→ The records
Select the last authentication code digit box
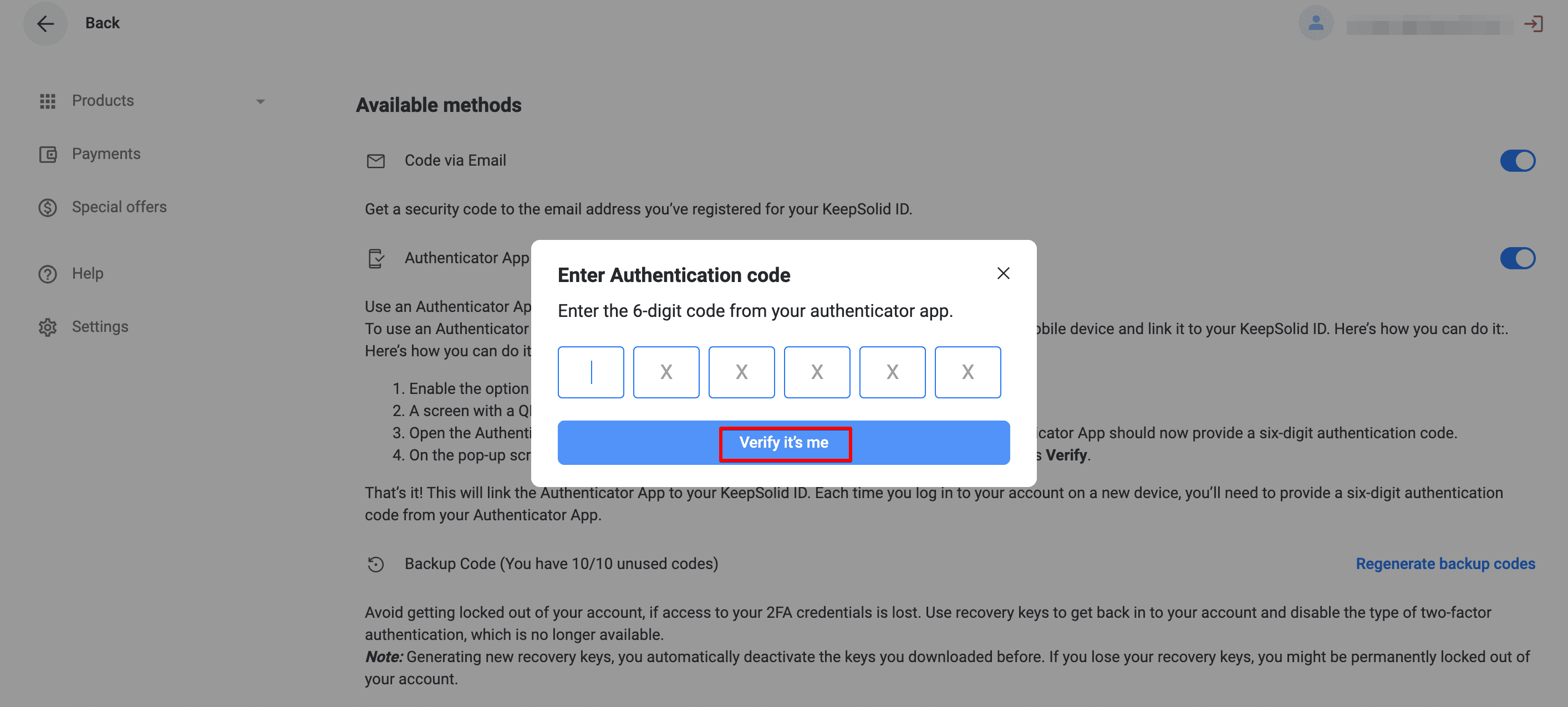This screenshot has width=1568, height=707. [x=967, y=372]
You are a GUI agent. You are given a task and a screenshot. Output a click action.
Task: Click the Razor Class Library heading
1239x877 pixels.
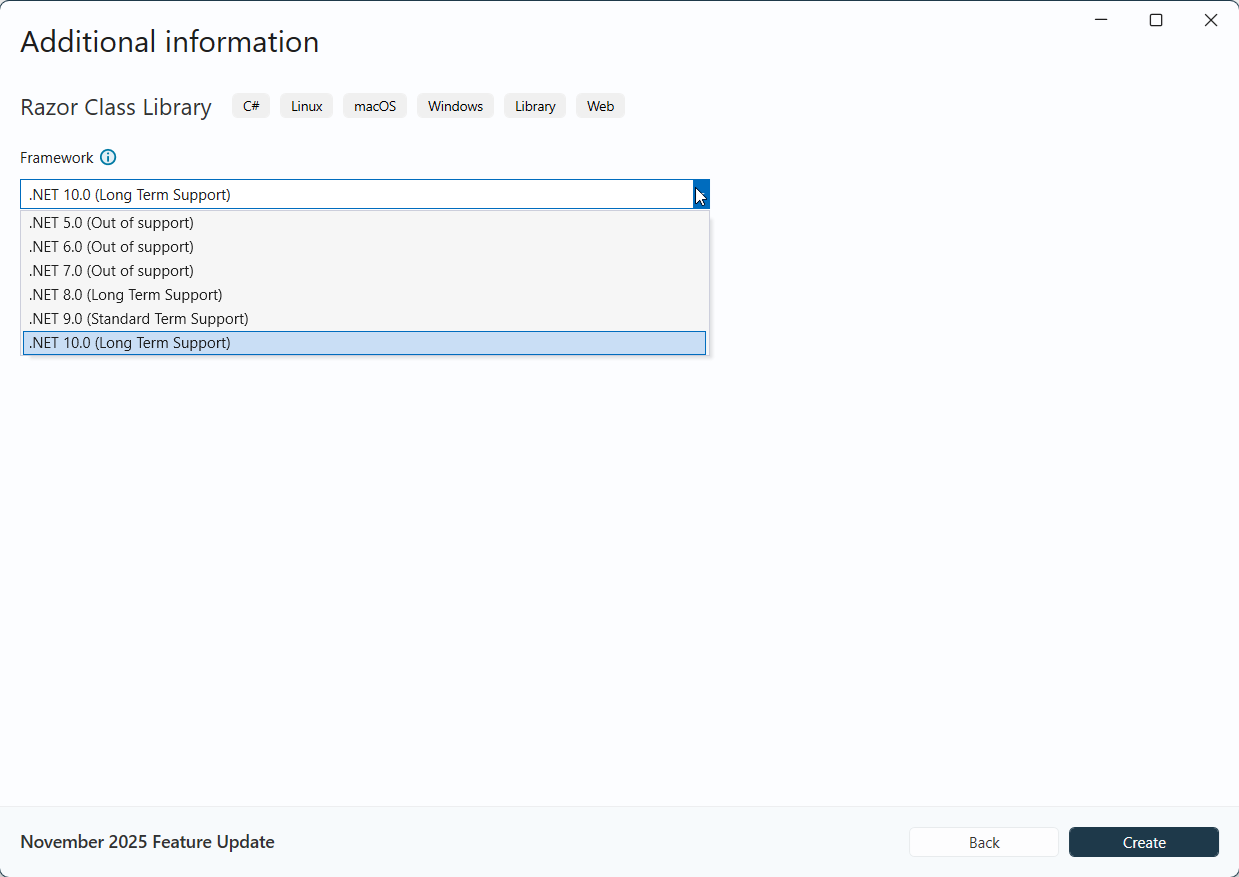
---
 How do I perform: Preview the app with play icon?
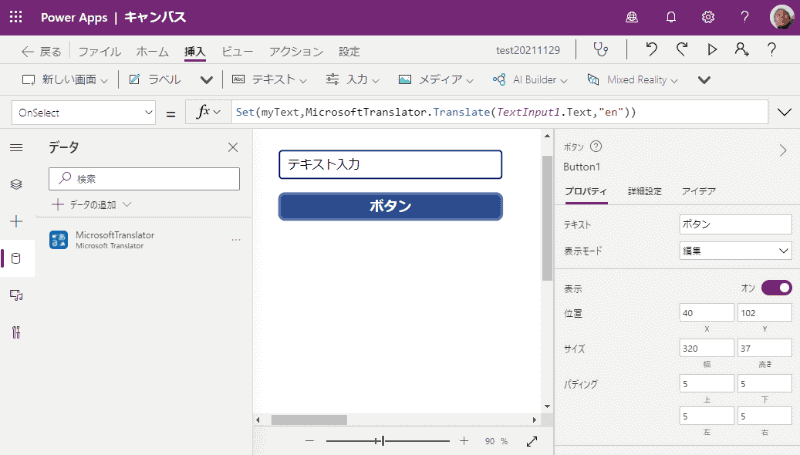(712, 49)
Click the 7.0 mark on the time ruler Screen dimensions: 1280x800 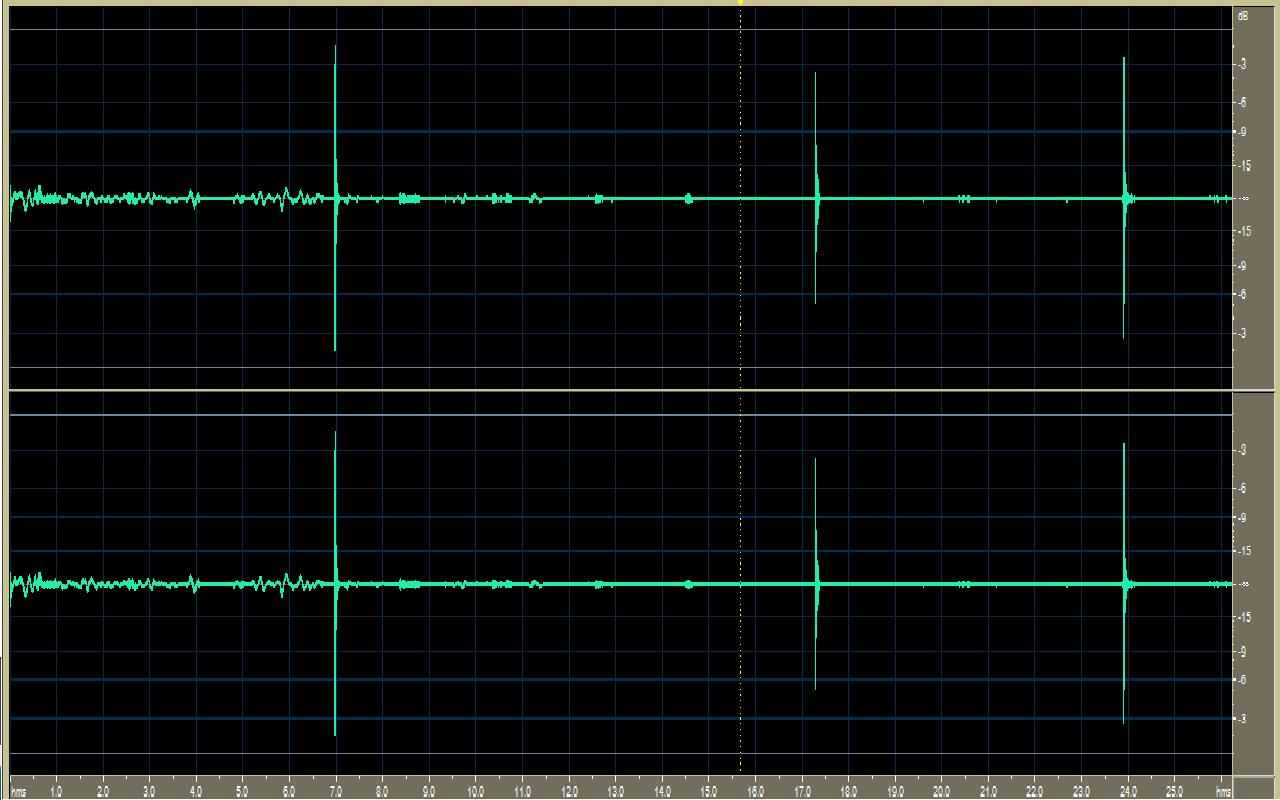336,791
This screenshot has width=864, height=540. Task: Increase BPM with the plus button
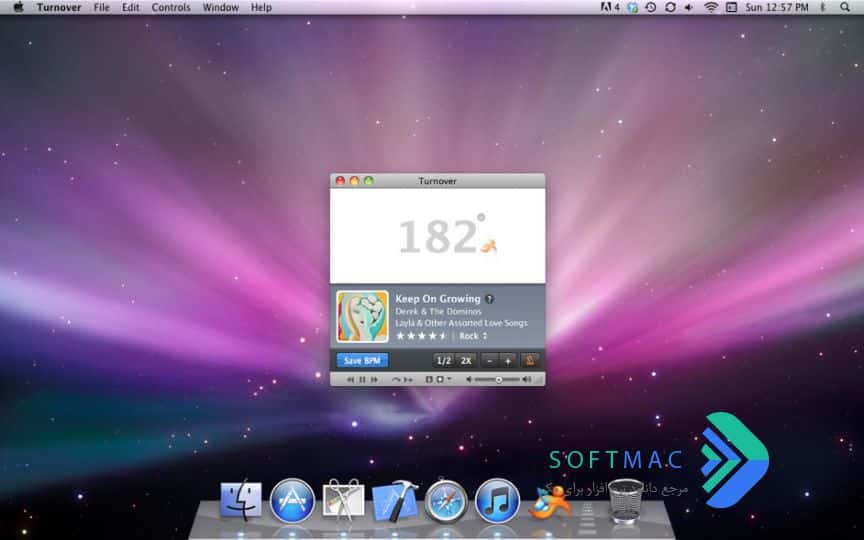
* * *
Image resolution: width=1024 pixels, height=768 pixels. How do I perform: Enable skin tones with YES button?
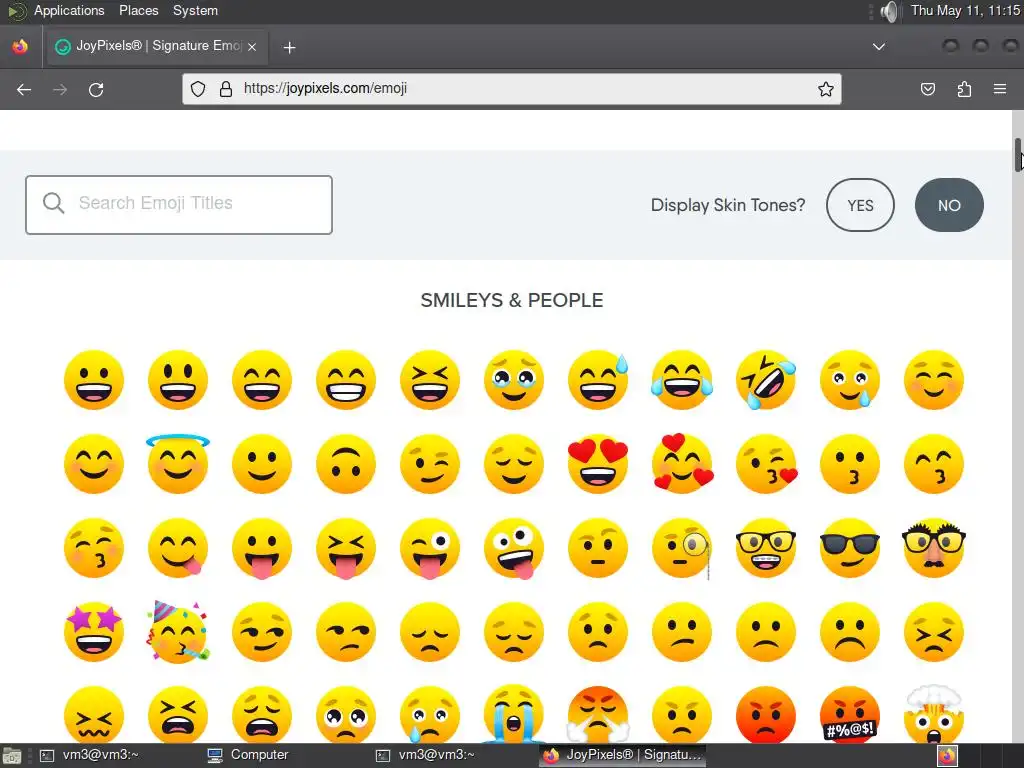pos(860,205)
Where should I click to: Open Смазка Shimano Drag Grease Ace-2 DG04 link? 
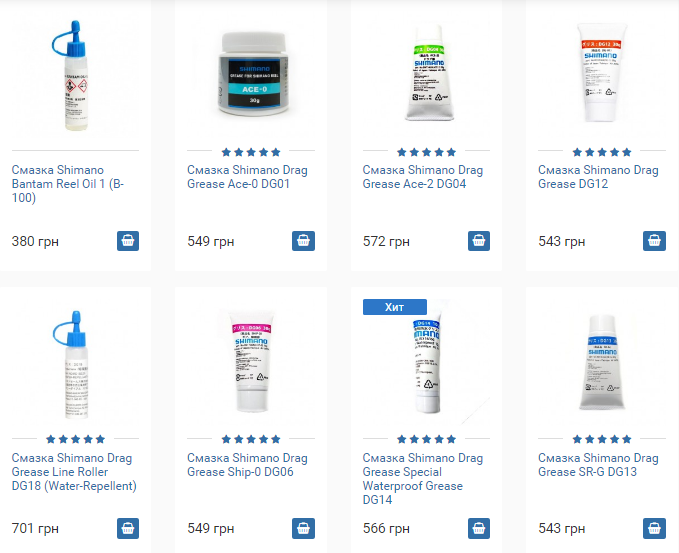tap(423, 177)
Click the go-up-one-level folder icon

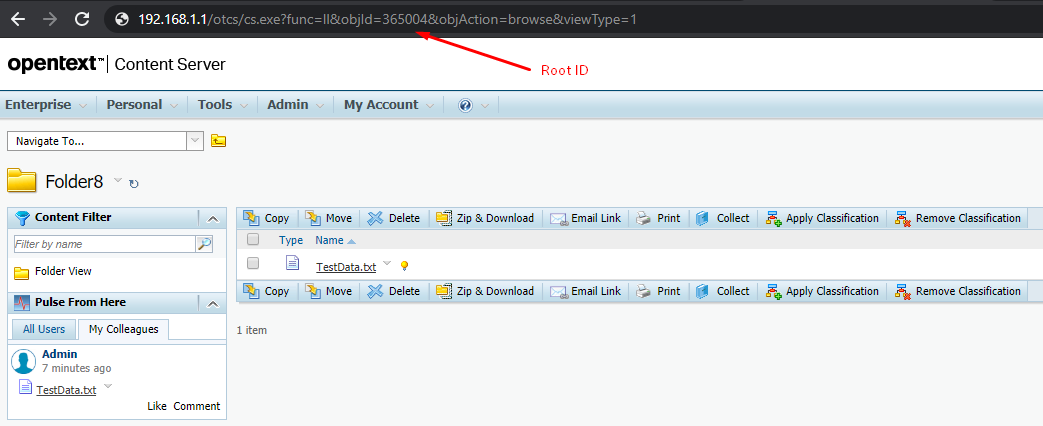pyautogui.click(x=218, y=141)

→ Problem to work on
For the entries above, print exactly the lines between the one with "Select the last authentication code digit box" and the one with "1239x877 pixels.", inclusive, with no pictures.

→ Task result
Select the last authentication code digit box
This screenshot has width=1568, height=707. [x=967, y=372]
You are a GUI agent. You are given a task and a screenshot. Output a click action.
Task: Click the Razor Class Library heading
1239x877 pixels.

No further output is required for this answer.